Os ascendentes têm o direito de, a qualquer tempo, alienar seus bens a quem quiserem, mas não podem vender ao descendente (filho, neto, bisneto etc), sem que os demais descendentes e o cônjuge do alienante (salvo se casado em regime de separação obrigatória, artigo 1.641 do CC; RT 789:180), expressamente consintam por meio de escritura pública ou no mesmo instrumento(público ou particular) do negócio principal ou, ainda, por meio de mandato com poder especial (CC, artigo 220 e ainda, no mesmo diploma, artigo 496 e parágrafo único, RT 701: 687; 631: 116, dentre outros). Isso porque esta venda de bens móveis ou imóveis poderia acobertar uma doação, em prejuízo dos demais herdeiros necessários. Se entre esses herdeiros houver um incapaz, será necessário curador. Isso para evitar qualquer dissimulação de doação inoficiosa em favor de um dos descendentes. Esses herdeiros envolvidos são os herdeiros necessários do alienante ao tempo da celebração do negócio jurídico. Mas se a venda se deu antes do reconhecimento da filiação, o reconhecido não poderá invalidá-lo(RT 606:231), por não ter consentido naquele negócio.

**MATERIAL FORNECIDO**
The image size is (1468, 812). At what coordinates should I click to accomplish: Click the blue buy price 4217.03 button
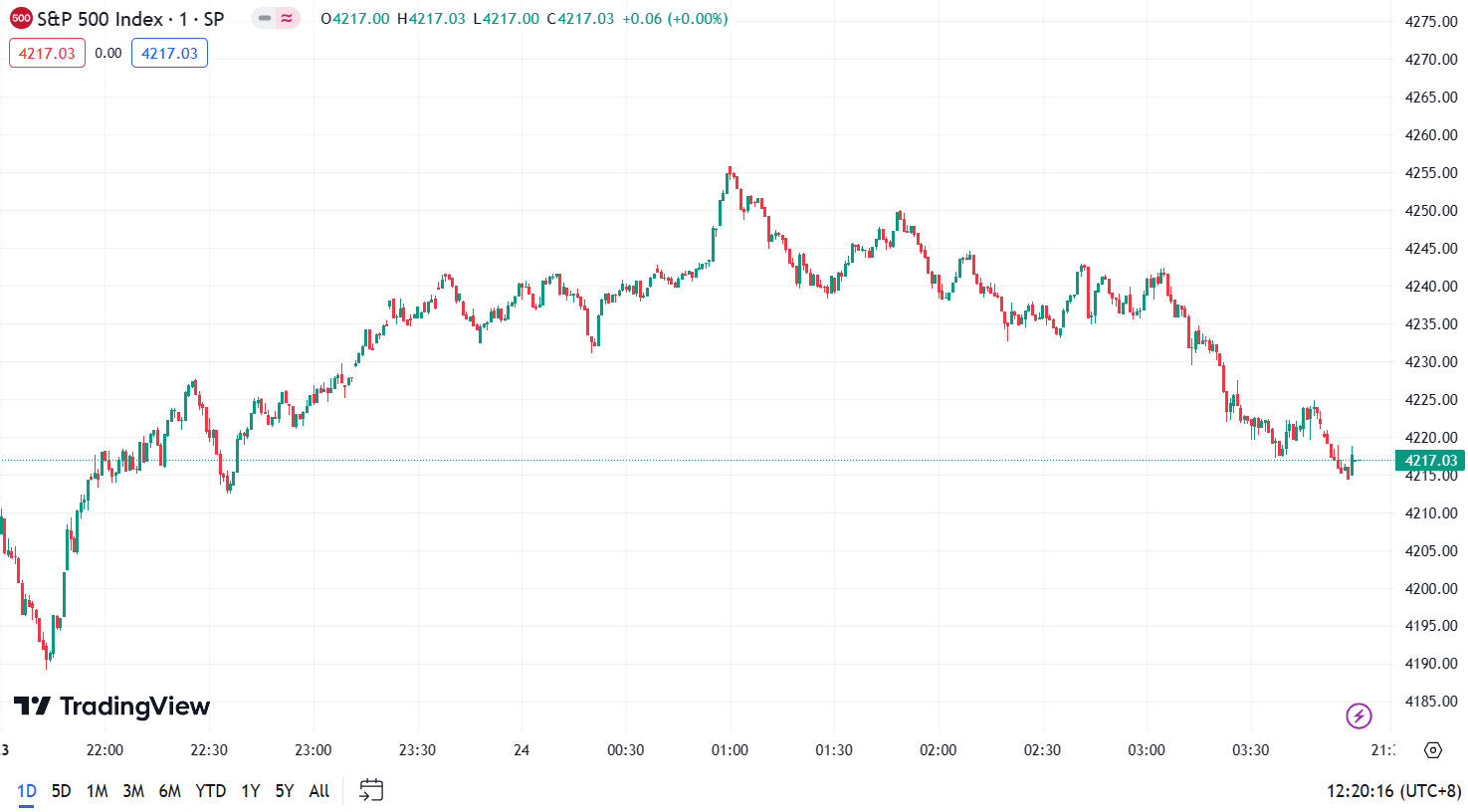coord(169,54)
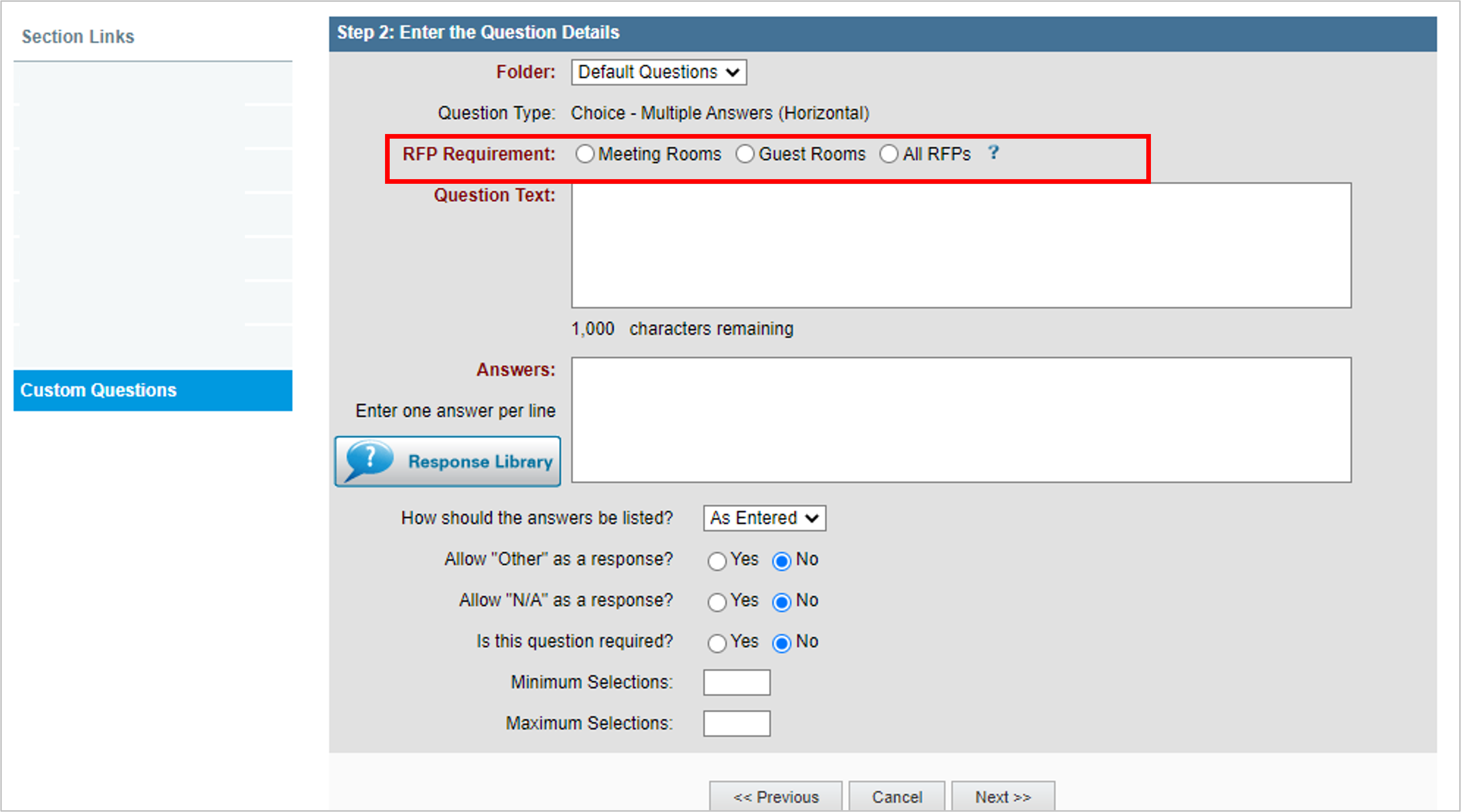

**PROBLEMA CURTO 1**
Por favor, diga se cada afirmação concorda com o texto de origem, respondendo sim ou não e citando literalmente as palavras decisivas: (a) os ascendentes podem alienar seus bens a quem quiserem, a qualquer tempo; (b) havendo um incapaz entre os herdeiros, nenhuma providência adicional é exigida; (c) o filho reconhecido depois da venda pode invalidá-la.
**PROBLEMA CURTO 2**
Segundo o texto de origem, em qual regime de casamento o consentimento do cônjuge do alienante não é exigido?

**SOLUÇÃO COMPLETA 1**
(a) Sim: "Os ascendentes têm o direito de, a qualquer tempo, alienar seus bens a quem quiserem".
(b) Não: "Se entre esses herdeiros houver um incapaz, será necessário curador."
(c) Não: "Mas se a venda se deu antes do reconhecimento da filiação, o reconhecido não poderá invalidá-lo".

**SOLUÇÃO COMPLETA 2**
No regime de separação obrigatória.